*PROBLEM DESCRIPTION*. Please reproduce the records word for word, from the line containing "The width and height of the screenshot is (1048, 772)." down to the end of the records, including both ends.

*STORED ROWS*.
## Begin
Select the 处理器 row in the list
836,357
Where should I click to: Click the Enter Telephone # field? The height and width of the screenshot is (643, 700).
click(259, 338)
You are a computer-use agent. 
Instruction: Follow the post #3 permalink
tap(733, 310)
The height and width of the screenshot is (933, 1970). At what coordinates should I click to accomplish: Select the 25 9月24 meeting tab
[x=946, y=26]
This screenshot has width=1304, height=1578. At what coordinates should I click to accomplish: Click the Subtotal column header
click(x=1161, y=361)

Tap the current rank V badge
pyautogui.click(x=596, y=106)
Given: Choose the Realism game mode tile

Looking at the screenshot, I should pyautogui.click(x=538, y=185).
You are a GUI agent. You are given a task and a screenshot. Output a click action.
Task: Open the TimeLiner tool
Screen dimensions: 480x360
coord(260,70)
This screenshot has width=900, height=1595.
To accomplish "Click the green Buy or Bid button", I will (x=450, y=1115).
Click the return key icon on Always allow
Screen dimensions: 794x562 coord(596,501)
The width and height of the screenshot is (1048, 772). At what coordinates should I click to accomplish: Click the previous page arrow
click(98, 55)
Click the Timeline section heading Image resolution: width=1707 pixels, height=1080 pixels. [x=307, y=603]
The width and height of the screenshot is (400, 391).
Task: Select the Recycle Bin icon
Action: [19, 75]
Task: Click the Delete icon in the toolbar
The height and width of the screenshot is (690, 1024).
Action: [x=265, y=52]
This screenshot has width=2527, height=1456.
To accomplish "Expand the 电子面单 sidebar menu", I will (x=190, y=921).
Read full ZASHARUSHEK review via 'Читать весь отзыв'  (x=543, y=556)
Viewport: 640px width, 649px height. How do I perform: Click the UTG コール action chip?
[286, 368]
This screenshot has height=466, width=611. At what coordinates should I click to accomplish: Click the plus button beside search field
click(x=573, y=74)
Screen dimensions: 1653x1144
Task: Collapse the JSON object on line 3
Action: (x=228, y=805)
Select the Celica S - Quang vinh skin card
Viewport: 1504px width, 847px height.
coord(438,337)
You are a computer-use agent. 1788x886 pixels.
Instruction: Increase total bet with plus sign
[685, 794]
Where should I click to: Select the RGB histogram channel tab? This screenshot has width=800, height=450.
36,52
## End
*RESULT OF THE TASK*.
The width and height of the screenshot is (1048, 772). At what coordinates should I click to accomplish: Click the previous page arrow
click(98, 55)
Click the Timeline section heading Image resolution: width=1707 pixels, height=1080 pixels. [x=307, y=603]
The width and height of the screenshot is (400, 391).
Task: Select the Recycle Bin icon
Action: [19, 75]
Task: Click the Delete icon in the toolbar
The height and width of the screenshot is (690, 1024).
Action: [x=265, y=52]
This screenshot has width=2527, height=1456.
To accomplish "Expand the 电子面单 sidebar menu", I will (x=190, y=921).
Read full ZASHARUSHEK review via 'Читать весь отзыв'  (x=543, y=556)
Viewport: 640px width, 649px height. How do I perform: Click the UTG コール action chip?
[286, 368]
This screenshot has height=466, width=611. At what coordinates should I click to accomplish: Click the plus button beside search field
click(x=573, y=74)
Screen dimensions: 1653x1144
Task: Collapse the JSON object on line 3
Action: (x=228, y=805)
Select the Celica S - Quang vinh skin card
Viewport: 1504px width, 847px height.
coord(438,337)
You are a computer-use agent. 1788x886 pixels.
Instruction: Increase total bet with plus sign
[685, 794]
Where should I click to: Select the RGB histogram channel tab? This screenshot has width=800, height=450.
36,52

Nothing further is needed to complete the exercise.